Lets look at "need for lens exchange" These are very common things that can cause a need for lens exchange. Sometimes it is too risky to proceed with another lens exchange and youre are stuck with it, even if you do replace the IOL, it may not resolve these issues- positive or negative dysphotopsias-- feeling like you have tunnel vision because there is a dark arc obscuring your peripheral, or constant streaks/sparkles/flashes/halo's of varying degrees of severity off of all light sources. People commonly develop dry eye after cataract surgery which is not really cureable and can leave you in constant pain and make your vision worse due to tear film instability or even recurring corneal abrasions. What software developer mentioned, the jiggling and headaches from reading, as well as a myriad of debilitating visual complaints that your doctor will tell you they have never heard of before and can't possibly be as bad as you say, are mentioned all the time on this forum. Oh, damage to the pupil is also a possibility which will result in permanent severe glare.

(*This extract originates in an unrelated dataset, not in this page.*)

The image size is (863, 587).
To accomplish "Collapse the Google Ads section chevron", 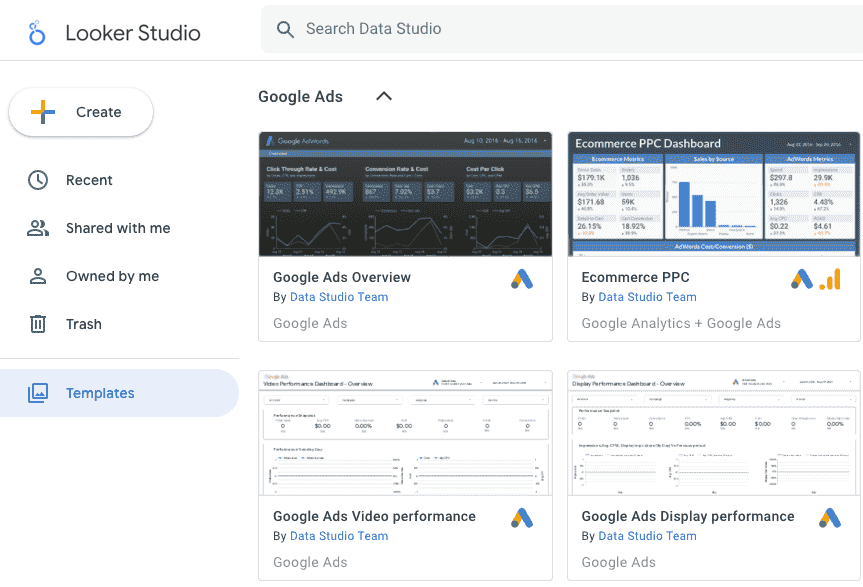I will pos(383,96).
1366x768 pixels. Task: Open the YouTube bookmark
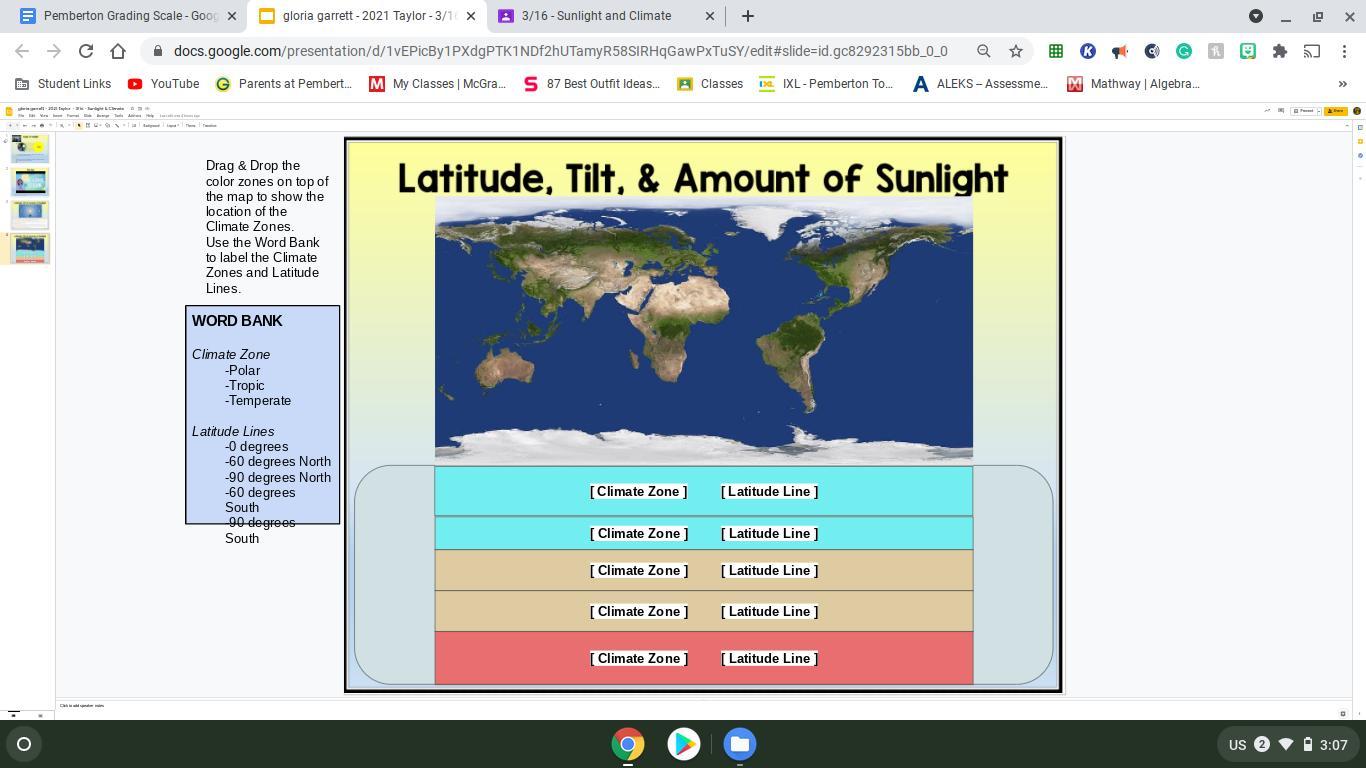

If you proceed with RLE, it is likely you will need a yag procedure done later. Then you can worry about permanent starbursting caused by the opening being smaller than your pupil, dislocation of or damage to the IOL (which is no longer safe to exchange) permanent floaters, huge quickly moving floaters like windshield wipers across your eyes that also seem to be permanent, debilitating glare, and an extremely elevated lifetime risk of retinal detachment.
How common are these things? I don't know. I do however know that it sure seems that most of them happened to me. (And none of them were mentioned as possible risks.) I also know that if you take LASIK as example, which is supposedly almost perfectly safe with satisfaction rate of 97%, did you know that something like 30% of all people who have had lasik done complain of night vision issues? And 40% complain of dry eye (after 1 year)? These people are considered "successful" outcomes because they no longer need glasses. They can't see at night and their eyelids get glued to their corneas and peel off like bandaids every time they blink, but their surgeries were successfull and they are "happy" with their outcome. I read a website written by a woman who had triple vision in her eye after lasik but her vision was 20/20 and the response from her doctor was that she was just too difficult to please. She is also listed as a successful outcome.
I'm not trying to terrify you, I'm simply saying that it is very likely that at least one of the things I mentioned above will happen to you. No, you're not going to go blind or end up with detached retinas, but you will have some kind of dysphotopsia, or light sensitivity, or refractive error, or slow pupil which may or may not only be cosmetic, or dry eye, or floaters, or something. (I have all of them) Everyone does, but most of these people were half blind from cataracts and are much better off than they were. You will still need reading glasses afterwards, do you want to reduce your dependence on them so badly that you will be as willing to except these permanent imperfections in your vision as someone who was going blind?